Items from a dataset
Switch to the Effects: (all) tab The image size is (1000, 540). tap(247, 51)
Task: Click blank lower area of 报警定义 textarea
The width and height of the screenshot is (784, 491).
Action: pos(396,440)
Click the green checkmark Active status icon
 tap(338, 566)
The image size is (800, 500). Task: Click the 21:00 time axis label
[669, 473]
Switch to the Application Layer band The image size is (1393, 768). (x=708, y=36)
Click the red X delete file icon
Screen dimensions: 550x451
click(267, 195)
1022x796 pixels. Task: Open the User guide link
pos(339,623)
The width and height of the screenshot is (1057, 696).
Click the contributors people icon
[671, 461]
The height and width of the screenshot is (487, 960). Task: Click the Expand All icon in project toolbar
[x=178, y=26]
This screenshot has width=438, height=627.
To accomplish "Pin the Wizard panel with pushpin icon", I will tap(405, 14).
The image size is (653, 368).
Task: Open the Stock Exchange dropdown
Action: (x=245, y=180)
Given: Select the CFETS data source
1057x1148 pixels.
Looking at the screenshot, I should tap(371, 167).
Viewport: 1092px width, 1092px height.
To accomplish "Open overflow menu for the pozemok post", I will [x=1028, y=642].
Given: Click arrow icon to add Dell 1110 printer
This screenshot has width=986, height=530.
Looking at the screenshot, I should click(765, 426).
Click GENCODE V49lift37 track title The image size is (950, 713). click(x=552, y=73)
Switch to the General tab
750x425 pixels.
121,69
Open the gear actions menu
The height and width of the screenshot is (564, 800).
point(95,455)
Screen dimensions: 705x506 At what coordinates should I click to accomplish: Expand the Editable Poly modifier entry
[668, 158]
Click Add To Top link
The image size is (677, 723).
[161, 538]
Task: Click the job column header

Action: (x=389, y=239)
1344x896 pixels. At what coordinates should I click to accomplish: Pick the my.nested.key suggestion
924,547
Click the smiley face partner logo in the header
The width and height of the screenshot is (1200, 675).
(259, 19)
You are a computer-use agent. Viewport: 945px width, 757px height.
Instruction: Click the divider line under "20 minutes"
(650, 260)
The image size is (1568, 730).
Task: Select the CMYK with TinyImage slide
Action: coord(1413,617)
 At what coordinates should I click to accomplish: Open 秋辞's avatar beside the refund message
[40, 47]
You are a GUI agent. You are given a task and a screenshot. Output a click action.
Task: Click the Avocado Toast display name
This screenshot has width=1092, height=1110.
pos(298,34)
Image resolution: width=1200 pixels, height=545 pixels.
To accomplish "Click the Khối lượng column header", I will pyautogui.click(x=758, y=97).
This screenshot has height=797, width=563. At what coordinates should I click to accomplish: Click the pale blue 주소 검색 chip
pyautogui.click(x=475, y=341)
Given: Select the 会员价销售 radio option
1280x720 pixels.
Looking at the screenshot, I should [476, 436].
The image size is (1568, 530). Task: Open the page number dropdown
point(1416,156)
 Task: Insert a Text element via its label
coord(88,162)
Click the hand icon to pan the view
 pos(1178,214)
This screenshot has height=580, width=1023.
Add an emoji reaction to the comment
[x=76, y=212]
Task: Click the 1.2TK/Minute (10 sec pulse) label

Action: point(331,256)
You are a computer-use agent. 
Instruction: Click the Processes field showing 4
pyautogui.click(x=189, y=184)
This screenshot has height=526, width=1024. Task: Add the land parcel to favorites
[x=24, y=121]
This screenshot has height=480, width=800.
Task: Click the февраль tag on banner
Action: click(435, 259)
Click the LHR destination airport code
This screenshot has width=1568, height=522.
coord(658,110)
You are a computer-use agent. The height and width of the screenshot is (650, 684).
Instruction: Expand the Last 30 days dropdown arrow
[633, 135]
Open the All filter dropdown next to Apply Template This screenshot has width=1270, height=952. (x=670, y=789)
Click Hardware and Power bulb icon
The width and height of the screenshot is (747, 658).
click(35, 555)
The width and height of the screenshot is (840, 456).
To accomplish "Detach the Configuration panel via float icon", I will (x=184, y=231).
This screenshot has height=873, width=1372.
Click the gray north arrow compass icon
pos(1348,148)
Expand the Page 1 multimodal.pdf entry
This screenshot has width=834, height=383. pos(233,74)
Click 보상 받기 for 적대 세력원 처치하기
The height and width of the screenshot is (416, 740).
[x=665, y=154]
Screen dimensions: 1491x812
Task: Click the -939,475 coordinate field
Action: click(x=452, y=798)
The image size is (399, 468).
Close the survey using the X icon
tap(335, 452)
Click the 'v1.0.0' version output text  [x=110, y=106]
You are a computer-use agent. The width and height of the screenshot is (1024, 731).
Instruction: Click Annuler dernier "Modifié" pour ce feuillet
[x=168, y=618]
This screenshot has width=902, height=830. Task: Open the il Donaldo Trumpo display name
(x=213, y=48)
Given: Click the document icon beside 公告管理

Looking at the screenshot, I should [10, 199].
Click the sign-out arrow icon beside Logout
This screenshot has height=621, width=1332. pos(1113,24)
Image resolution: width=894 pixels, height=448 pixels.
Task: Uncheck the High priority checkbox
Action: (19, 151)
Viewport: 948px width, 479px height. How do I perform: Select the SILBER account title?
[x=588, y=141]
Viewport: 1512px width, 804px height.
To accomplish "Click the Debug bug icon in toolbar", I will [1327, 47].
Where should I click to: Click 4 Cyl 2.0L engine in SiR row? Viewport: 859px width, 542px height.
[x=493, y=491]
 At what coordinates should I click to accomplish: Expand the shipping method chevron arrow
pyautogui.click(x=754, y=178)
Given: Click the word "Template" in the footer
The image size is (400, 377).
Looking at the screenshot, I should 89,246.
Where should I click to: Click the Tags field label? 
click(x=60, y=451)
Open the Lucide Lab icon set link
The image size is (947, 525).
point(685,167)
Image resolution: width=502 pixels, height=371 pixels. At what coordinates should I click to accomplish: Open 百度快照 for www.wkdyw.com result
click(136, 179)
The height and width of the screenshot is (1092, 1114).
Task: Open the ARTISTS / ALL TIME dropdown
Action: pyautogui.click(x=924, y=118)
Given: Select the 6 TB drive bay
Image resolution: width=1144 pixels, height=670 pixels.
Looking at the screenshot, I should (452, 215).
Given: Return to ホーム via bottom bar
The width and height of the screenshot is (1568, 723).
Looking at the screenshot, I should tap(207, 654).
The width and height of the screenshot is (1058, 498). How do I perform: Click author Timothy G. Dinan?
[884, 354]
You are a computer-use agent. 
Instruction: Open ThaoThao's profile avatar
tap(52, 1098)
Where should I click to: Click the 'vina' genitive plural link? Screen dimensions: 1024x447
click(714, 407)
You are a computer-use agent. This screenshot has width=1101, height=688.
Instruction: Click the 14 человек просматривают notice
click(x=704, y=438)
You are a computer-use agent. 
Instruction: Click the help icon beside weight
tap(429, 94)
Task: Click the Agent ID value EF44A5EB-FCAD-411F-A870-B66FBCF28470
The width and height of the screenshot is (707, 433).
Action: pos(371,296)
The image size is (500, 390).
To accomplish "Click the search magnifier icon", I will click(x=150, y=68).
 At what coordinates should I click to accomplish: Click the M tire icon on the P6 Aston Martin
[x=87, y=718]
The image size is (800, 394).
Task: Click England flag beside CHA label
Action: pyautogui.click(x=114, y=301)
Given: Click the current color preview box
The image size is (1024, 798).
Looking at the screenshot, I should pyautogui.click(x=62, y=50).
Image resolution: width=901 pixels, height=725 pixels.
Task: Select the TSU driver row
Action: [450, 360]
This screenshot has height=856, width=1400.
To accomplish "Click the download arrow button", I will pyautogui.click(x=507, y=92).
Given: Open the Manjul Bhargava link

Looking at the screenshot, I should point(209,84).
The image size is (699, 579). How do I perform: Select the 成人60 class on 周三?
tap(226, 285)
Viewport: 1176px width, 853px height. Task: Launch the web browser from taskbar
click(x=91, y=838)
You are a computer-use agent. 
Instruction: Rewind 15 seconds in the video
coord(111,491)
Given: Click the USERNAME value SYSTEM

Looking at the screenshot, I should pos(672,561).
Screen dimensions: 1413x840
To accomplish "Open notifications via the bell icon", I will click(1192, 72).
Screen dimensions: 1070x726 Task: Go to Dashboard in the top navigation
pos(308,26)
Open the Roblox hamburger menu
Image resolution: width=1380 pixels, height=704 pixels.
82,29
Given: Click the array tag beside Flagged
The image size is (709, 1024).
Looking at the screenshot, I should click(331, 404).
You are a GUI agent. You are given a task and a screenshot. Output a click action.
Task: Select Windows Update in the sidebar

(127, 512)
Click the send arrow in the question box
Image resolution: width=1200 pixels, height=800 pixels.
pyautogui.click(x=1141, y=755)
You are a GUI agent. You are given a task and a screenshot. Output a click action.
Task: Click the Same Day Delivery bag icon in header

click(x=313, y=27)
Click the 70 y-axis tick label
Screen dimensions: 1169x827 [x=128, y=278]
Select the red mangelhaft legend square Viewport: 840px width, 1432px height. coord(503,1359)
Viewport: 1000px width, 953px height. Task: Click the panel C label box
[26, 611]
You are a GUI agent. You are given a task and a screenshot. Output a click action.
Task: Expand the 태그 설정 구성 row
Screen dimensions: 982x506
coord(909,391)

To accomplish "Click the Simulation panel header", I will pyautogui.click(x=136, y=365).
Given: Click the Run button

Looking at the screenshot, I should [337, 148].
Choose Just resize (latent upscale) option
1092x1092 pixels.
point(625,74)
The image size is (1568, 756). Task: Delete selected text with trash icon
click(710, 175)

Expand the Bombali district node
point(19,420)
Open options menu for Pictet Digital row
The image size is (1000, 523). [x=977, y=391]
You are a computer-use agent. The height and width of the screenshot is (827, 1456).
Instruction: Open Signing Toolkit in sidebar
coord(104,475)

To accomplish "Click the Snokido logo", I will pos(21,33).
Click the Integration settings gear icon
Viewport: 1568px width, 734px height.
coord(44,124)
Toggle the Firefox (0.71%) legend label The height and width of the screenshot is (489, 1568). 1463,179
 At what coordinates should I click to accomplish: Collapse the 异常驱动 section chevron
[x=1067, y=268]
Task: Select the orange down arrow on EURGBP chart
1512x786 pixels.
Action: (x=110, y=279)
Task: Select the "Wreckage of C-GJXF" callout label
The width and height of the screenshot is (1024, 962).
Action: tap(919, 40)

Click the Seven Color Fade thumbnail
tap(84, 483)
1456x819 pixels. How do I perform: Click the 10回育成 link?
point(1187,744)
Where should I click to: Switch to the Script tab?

▸ Activity: Look over the records above and filter for each line with the word "Template".

▸ Output below:
Open the All filter dropdown next to Apply Template This screenshot has width=1270, height=952. (x=670, y=789)
Given: Click the word "Template" in the footer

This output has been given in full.